The recent news on GDP growth, the job market and core inflation presumably are consistent with Fed expectations. NAHB’s forecast shows a quarter-point rate hike at the Nov. 10 FOMC meeting and a funds rate of 3.75% by the end of next year.
Long-term interest rates back up following a late-September disconnect …
Long-term interest rates have fallen since mid-year despite the 75 basis point increase in the federal funds rate since June 30. The bond-market rally was related to the apparent slowdown in economic growth (the “soft patch”), the fallback in core inflation rates and the Fed’s commitment to a “measured” path of adjustments back toward monetary neutrality. However, long-term rates appeared to disconnect from economic realities in late September, when the 10-year Treasury yield slipped below 4%.
Both bond and mortgage rates backed up a bit as September drew to a close, and some further increase has been recorded in the early days of October. NAHB’s forecast shows further (moderate) increases over the balance of this year and in 2005, a pattern that takes the long-term mortgage rate close to 7% by the end of next year.
The single-family housing market still is riding high …
The housing market has been bolstered by a combination of stronger employment and household income growth and the surprising decline in long-term interest rates. Indeed, the demand for homes has been extraordinarily strong, recently driving home sales and single-family starts to record levels and stimulating the condominium market as well. Single-family home sales (new plus existing) spiked to a record 7.98 million annual rate in the second quarter and slipped by less than 2% in the July-August period.

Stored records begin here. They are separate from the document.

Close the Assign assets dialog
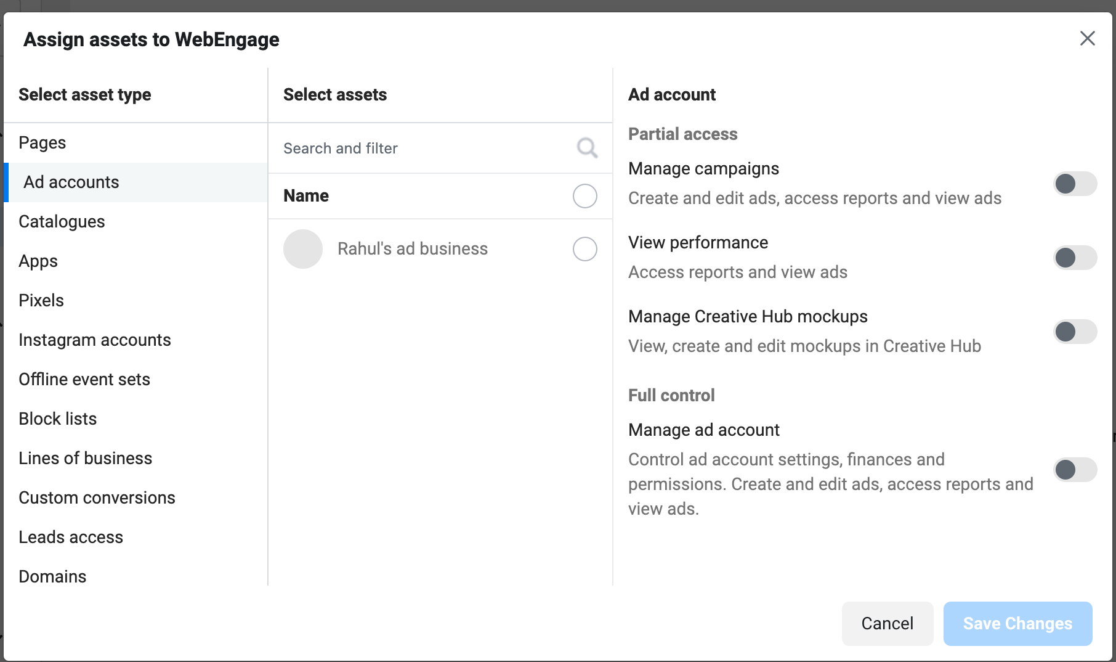 (x=1087, y=38)
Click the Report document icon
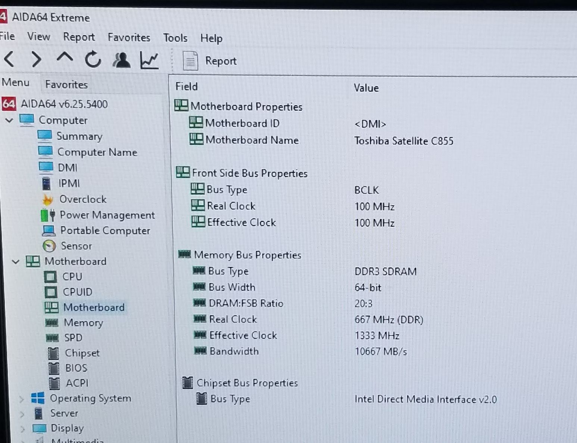 (x=190, y=61)
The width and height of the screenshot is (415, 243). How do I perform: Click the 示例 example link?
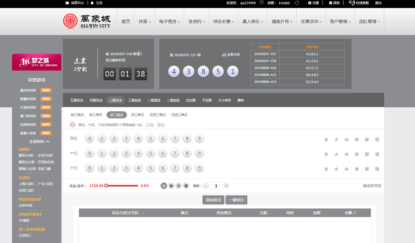[x=149, y=125]
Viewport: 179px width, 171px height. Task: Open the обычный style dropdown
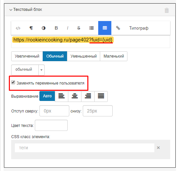coord(28,70)
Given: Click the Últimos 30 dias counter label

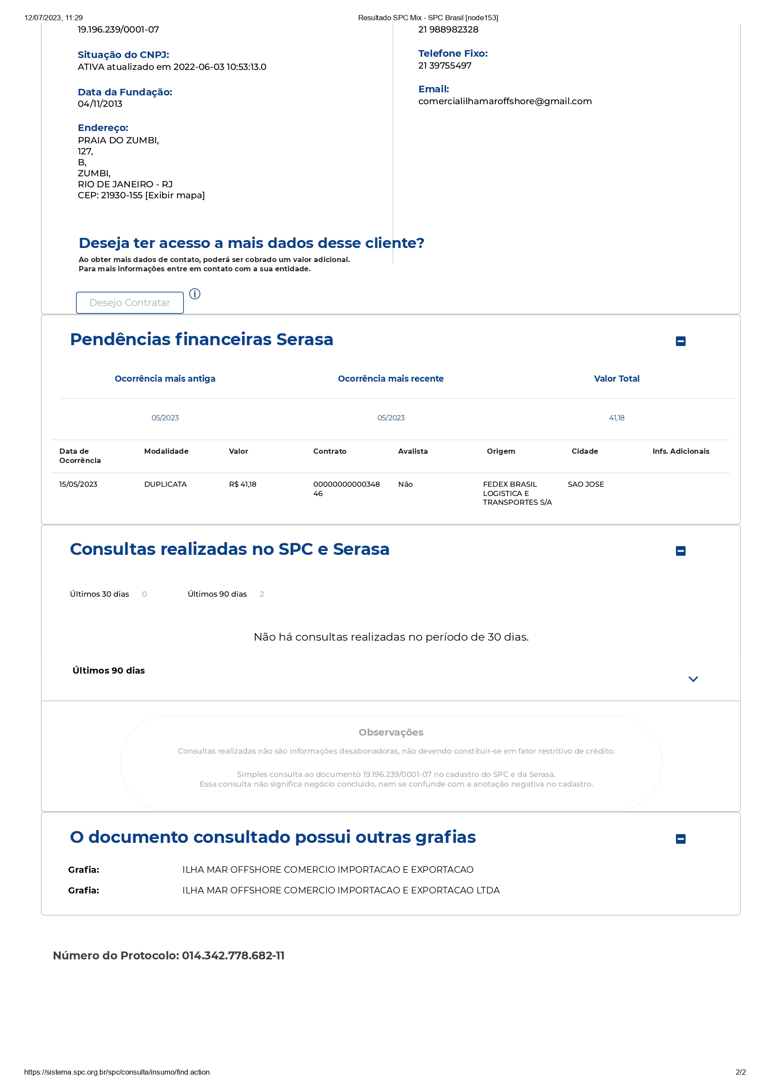Looking at the screenshot, I should 100,594.
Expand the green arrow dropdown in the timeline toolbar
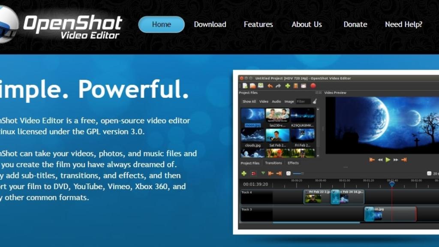 click(x=263, y=173)
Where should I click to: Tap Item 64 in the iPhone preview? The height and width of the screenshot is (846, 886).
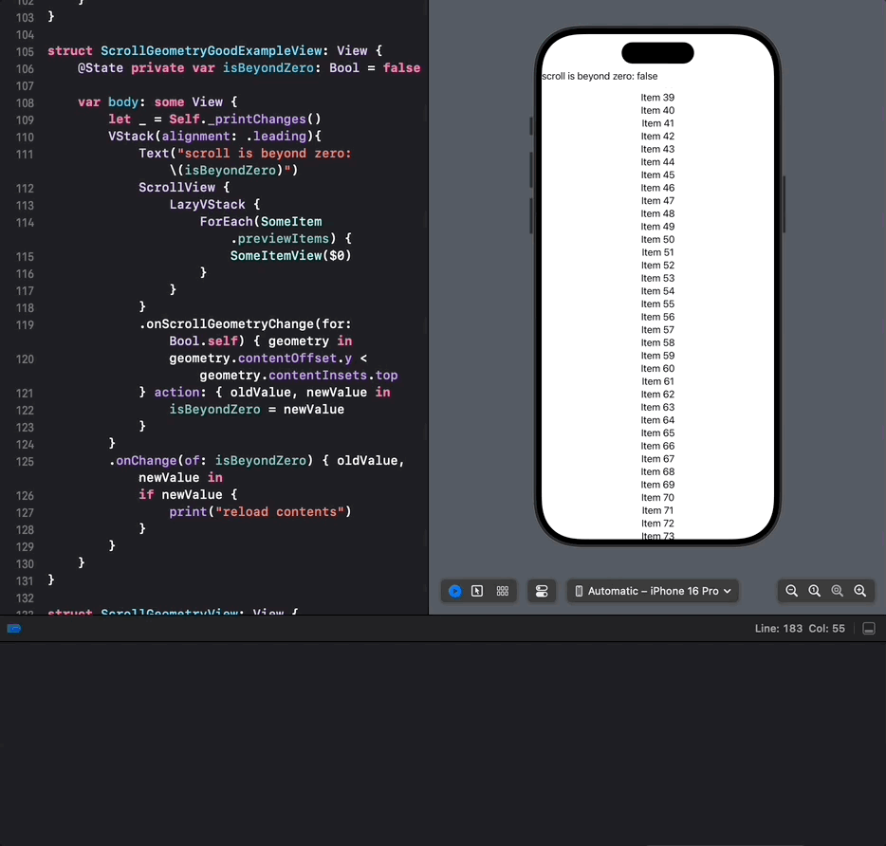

Market activity may now be topping out, and NAHB’s forecast still shows modest erosion of home sales and housing production in the fourth quarter of this year and in 2005 — as the interest rate structure gravitates upward. If we’re right, 2005 will be the second best year on record for the single-family market, down about 5% from the 2004 highs.
House prices continue to rise aggressively, but a slowdown is in the cards …
House prices accelerated upward as housing demand strengthened during the spring and summer. Repeat-sales price measures accelerated to nearly 10% (year-over-year) in the second quarter, and median prices for sales of new and existing homes in July and August remained at an elevated pace (7%-10% range).
This price performance has resurrected strident charges of house price “bubbles” in various markets around the country, and the bubble charges have been fueled by strong shifts toward adjustable-rate home mortgages, particularly in new-home markets located in the highest-priced areas of the U.S.
The shift toward ARMs should wane as the Fed raises short-term interest rates, and house price inflation should decelerate to a more sustainable pace before long. Indeed, anecdotal reports from some of the nation’s hottest housing markets suggest some buyer resistance, even at the recent low interest rate levels.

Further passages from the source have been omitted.